| Aim of the exercise |
Instruction for the data below: set down exactly the lines from the line with "Task: Select customer row CST31711591000002" to the line with "Viewport: 1267px width, 713px height.", inclusive, and no others.

| Exercise input |
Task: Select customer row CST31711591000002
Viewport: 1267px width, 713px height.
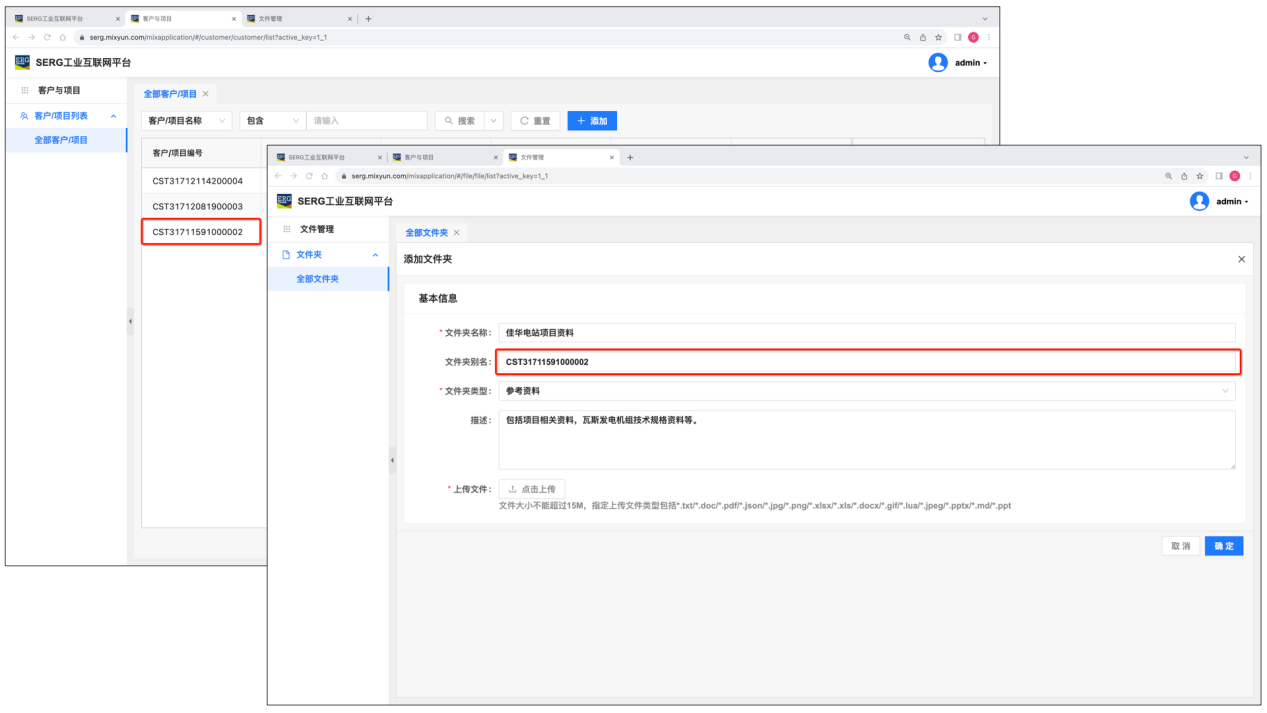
--
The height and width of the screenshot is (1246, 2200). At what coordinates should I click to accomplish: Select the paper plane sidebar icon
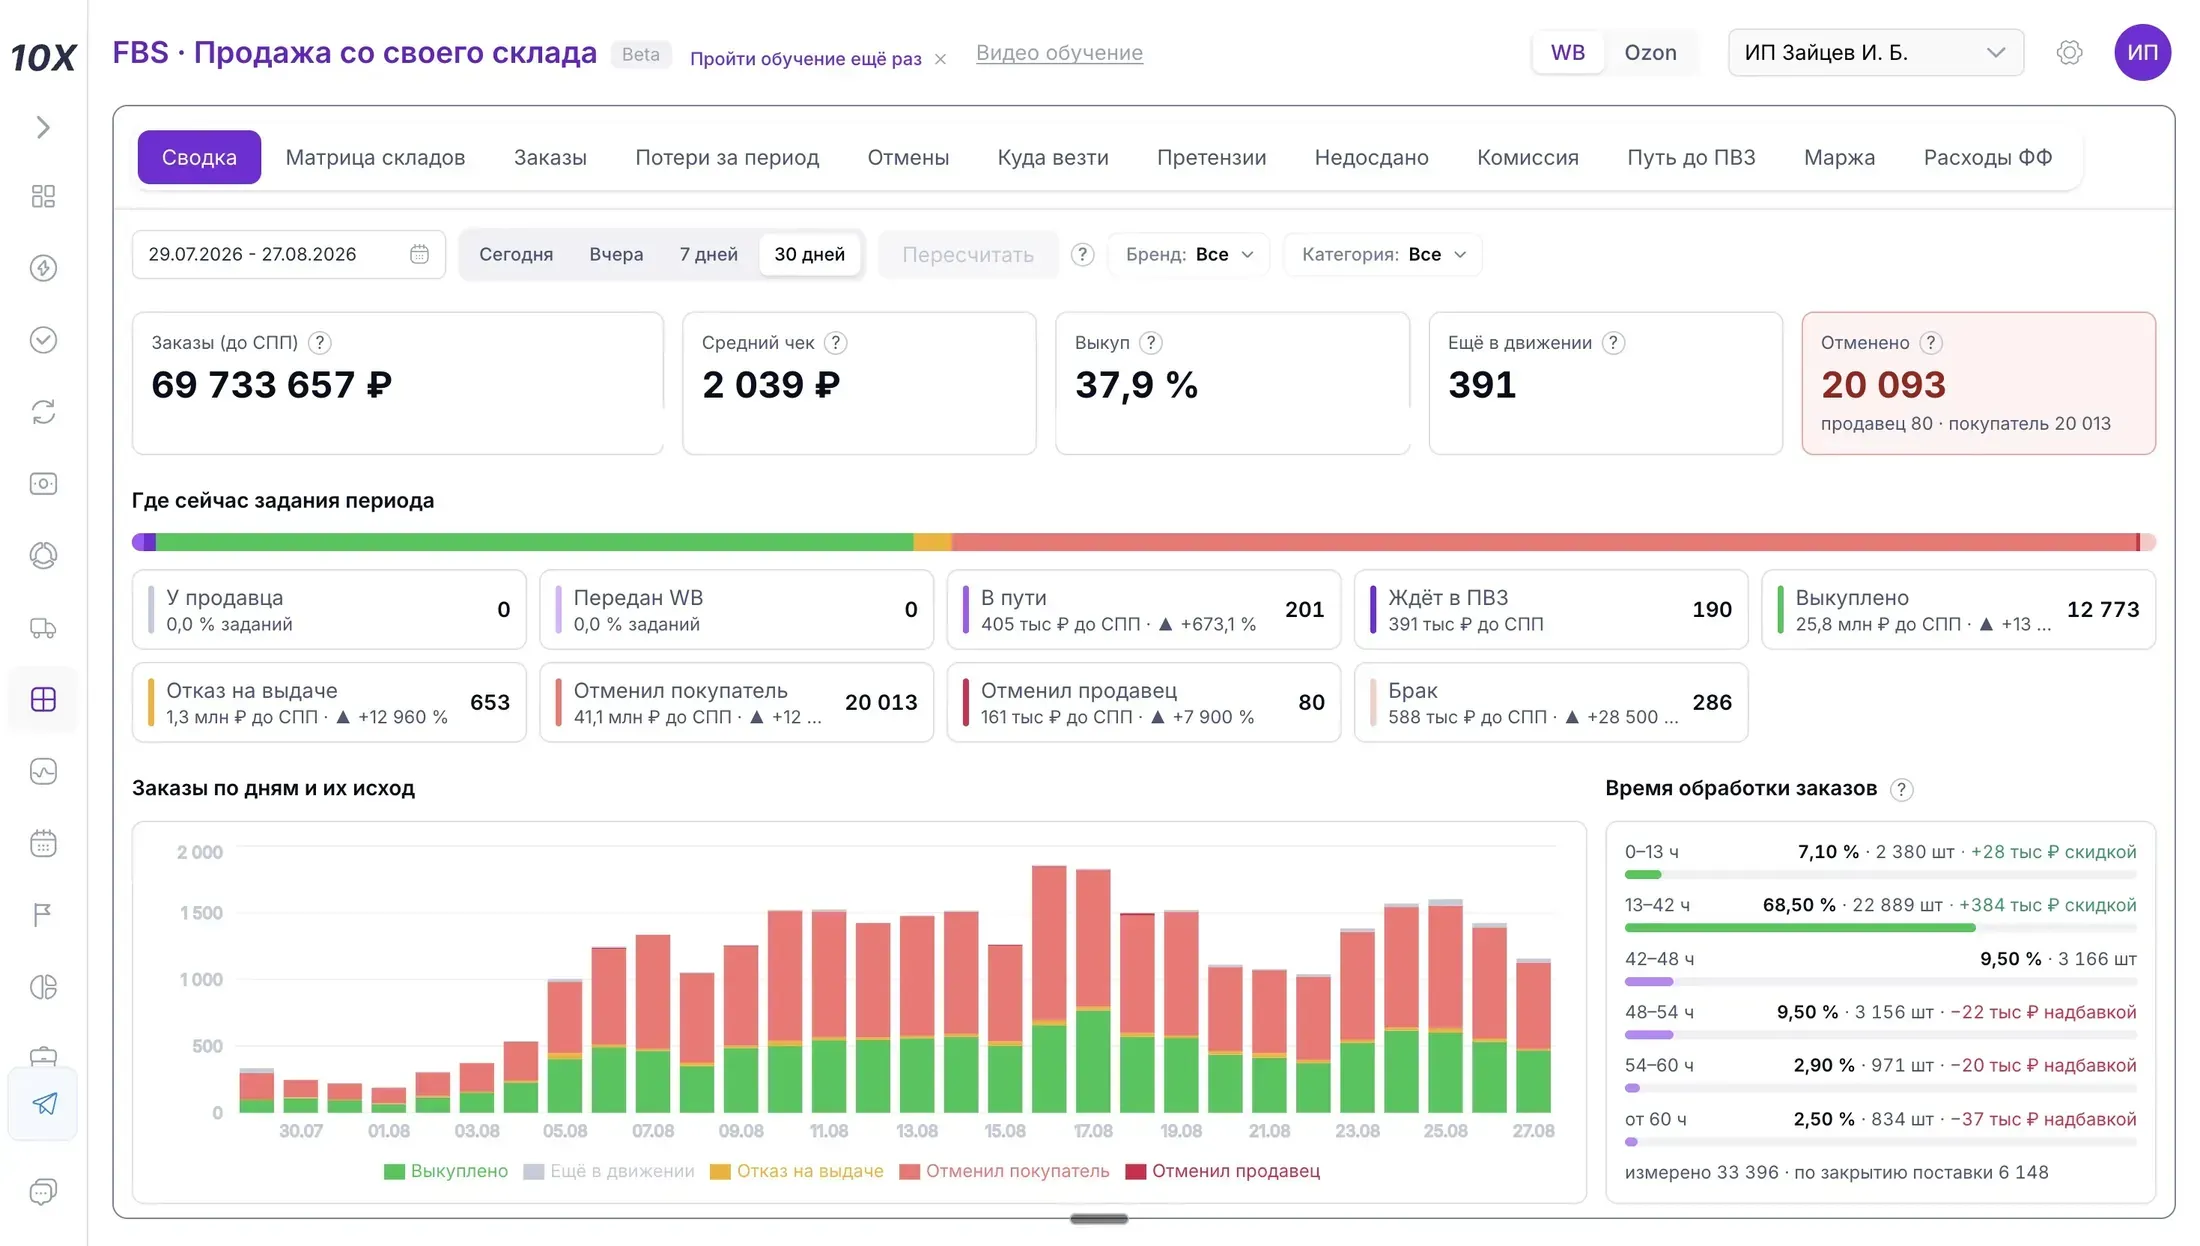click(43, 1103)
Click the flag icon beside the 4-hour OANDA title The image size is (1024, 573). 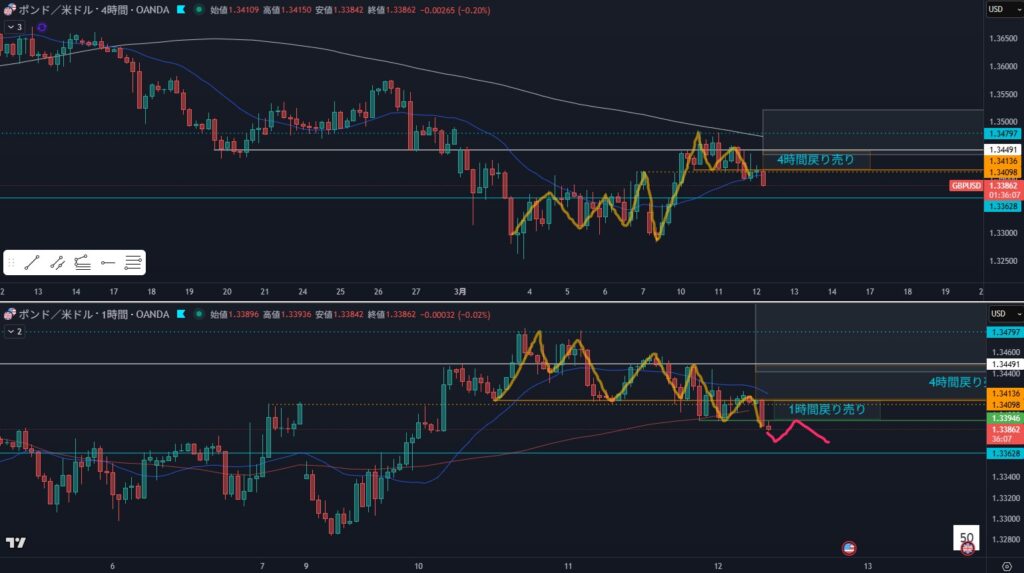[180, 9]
* * *
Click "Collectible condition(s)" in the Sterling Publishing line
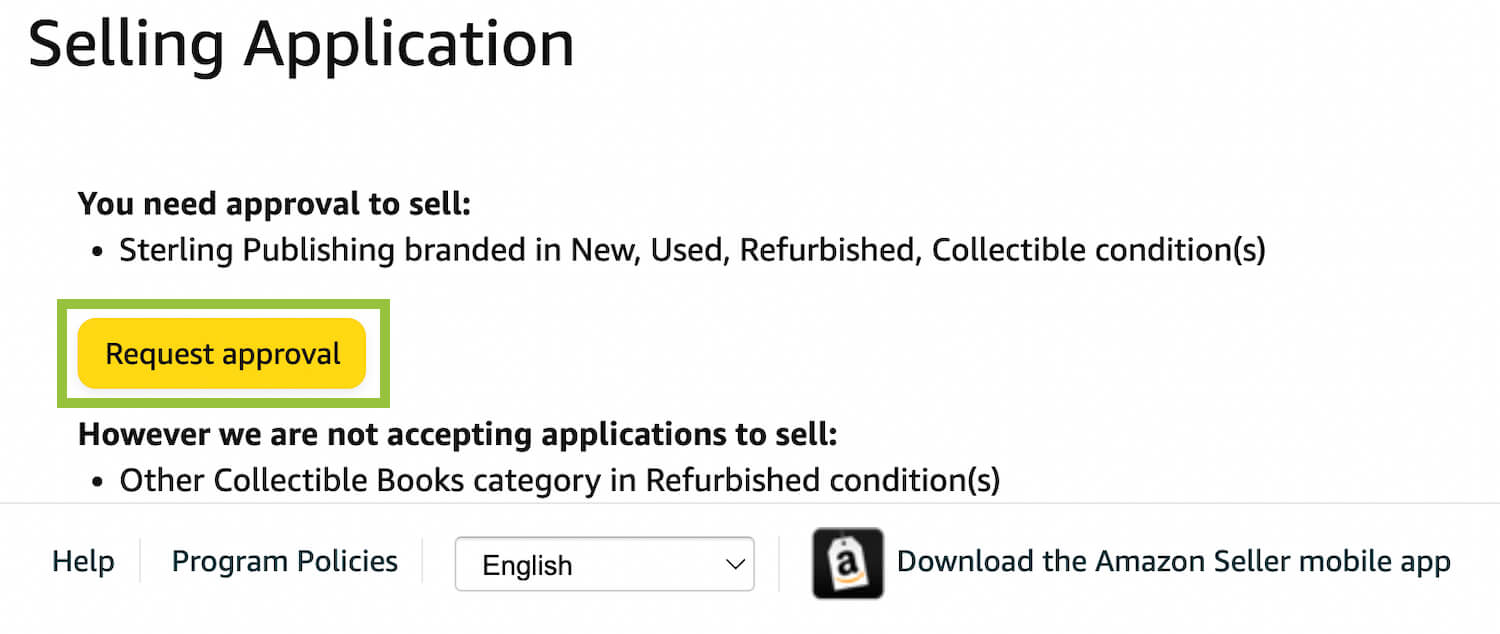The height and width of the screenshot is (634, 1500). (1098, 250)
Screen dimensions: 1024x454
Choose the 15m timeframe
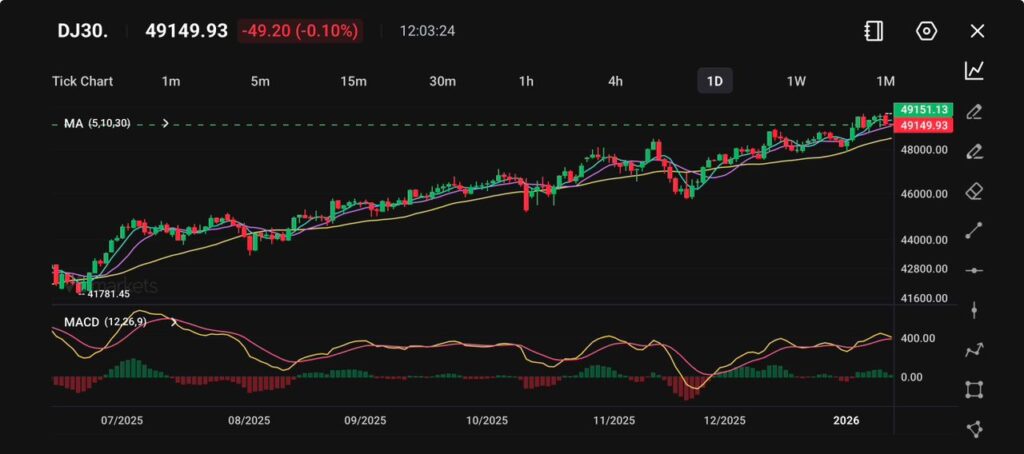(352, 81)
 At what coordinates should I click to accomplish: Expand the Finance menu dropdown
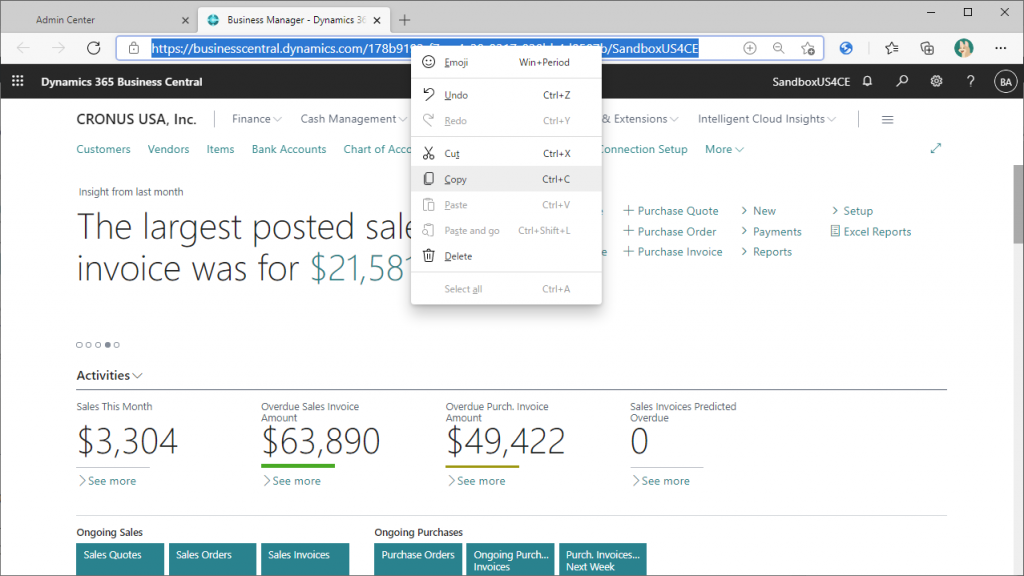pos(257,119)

| Exercise output |
Task: Select customer row CST31711591000002
Viewport: 1267px width, 713px height.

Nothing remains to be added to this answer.